One woman, who wished to remain anonymous, said: "I remember all of the posters - they were everywhere. We all knew what both of them looked like because it was all over the news. Honestly, I don't think you'll ever see anything like that happen again around here.
"I know Froggy still has a lot of family here. I just remember hearing that the man that did it had used a crossbow, which was pretty unbelievable. I didn't actually know they were doing any sort of show about it. I can't say I'm surprised, though. There was a lot of press here at the time."
Rodgers, 55, admitted the manslaughter of his newly-wed daughter Chanel on the grounds of diminished responsibility, but denied her murder. However, prosecutors refused to accept his plea, and a murder trial was set for March 6, 2006, but he went on hunger strike and died in February, 2006. He never disclosed why he killed his daughter.
Meanwhile Boyer, 42, pleaded guilty to the manslaughter of Keith Frogson and at Nottingham Crown Court was given an indefinite hospital order. The court heard that Boyer had mental health problems and wrongly believed that Mr Frogson was out to get him.
What can you expect from the BBC show?
At the heart of Sherwood lie two killings that shatter an already fractured community and spark a massive manhunt.
As suspicion and antipathy build - both between lifelong neighbours and towards the police forces who descend on the town - the tragic killings threaten to inflame historic divisions sparked during the miners' strike three decades before.

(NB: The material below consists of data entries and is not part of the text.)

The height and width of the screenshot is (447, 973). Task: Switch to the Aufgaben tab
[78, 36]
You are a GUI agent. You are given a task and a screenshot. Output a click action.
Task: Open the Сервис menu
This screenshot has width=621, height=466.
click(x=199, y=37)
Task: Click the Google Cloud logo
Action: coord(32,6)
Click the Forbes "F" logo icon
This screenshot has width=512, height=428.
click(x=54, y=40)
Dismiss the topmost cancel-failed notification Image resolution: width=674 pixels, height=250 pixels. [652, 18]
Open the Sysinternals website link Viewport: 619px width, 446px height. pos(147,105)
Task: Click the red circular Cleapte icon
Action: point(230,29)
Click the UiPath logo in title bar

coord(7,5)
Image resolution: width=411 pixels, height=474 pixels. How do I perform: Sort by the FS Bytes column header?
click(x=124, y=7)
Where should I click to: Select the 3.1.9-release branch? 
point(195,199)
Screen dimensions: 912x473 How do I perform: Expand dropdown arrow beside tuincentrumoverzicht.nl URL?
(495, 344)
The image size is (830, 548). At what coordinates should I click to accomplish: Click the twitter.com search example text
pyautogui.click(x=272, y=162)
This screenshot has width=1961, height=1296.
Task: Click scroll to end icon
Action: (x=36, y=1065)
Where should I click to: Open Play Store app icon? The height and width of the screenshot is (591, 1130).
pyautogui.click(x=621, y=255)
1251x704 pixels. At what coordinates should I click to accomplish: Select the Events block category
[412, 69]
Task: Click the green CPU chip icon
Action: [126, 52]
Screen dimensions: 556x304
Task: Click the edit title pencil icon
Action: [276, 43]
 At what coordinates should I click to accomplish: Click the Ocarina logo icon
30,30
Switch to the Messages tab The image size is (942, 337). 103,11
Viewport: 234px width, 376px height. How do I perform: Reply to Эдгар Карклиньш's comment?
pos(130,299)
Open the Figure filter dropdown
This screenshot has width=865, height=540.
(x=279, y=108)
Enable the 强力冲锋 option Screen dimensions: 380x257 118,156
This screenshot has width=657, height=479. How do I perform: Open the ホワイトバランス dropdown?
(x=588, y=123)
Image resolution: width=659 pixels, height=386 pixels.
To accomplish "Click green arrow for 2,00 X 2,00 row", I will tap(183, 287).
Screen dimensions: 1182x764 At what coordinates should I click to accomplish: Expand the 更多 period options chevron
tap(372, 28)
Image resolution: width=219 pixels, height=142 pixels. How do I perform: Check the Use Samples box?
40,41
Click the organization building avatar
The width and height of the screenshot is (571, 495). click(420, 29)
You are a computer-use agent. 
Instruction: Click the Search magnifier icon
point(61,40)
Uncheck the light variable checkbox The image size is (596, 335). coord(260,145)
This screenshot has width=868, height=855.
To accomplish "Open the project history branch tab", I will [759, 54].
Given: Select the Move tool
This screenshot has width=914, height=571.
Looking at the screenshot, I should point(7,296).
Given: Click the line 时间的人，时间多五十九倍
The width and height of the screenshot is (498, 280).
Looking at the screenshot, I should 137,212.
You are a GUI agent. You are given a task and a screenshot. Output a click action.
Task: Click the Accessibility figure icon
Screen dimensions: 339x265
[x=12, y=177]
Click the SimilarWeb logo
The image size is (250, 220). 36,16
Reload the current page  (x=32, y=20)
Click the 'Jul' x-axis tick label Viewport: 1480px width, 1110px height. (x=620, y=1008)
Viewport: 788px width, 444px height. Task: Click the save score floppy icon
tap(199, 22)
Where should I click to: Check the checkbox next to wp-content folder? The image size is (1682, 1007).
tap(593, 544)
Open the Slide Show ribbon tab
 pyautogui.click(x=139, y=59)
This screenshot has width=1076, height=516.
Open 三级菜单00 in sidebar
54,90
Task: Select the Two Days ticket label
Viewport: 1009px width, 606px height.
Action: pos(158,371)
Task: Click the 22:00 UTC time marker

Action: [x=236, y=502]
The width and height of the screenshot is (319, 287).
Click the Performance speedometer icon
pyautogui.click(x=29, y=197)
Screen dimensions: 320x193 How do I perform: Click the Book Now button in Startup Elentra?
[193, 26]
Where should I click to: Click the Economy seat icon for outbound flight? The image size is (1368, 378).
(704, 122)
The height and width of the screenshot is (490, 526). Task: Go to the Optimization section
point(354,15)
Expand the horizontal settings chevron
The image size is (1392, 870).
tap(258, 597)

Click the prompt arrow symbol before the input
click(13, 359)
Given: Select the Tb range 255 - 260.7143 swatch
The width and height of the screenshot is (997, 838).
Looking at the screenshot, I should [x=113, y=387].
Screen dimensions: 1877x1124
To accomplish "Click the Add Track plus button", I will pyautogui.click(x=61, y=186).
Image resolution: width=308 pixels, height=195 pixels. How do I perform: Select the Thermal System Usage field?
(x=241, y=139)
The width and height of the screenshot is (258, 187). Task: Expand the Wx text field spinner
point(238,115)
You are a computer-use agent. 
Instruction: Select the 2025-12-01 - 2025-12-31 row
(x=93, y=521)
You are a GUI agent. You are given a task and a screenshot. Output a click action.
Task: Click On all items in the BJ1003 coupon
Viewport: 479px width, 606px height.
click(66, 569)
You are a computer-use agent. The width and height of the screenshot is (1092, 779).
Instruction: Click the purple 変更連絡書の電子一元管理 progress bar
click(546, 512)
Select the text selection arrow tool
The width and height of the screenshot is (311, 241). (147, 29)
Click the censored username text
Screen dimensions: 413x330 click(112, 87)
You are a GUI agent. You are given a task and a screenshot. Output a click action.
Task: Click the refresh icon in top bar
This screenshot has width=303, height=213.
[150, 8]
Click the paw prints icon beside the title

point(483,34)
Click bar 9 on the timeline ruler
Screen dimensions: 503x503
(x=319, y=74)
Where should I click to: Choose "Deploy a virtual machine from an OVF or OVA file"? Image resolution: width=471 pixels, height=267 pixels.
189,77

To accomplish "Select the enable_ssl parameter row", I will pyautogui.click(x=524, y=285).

Sherwood will be a contemporary crime drama that explores for the first time the controversial deployment of so-called ‘spycops’ around Britain, and a distinctly human story of a community forced to re-examine the terrible events of decades ago, for which it still bears the scars.
It is also a powerfully resonant and timely examination of the frayed social and political fabric of modern day, post-Brexit Britain. It's due to air on Monday, June 13.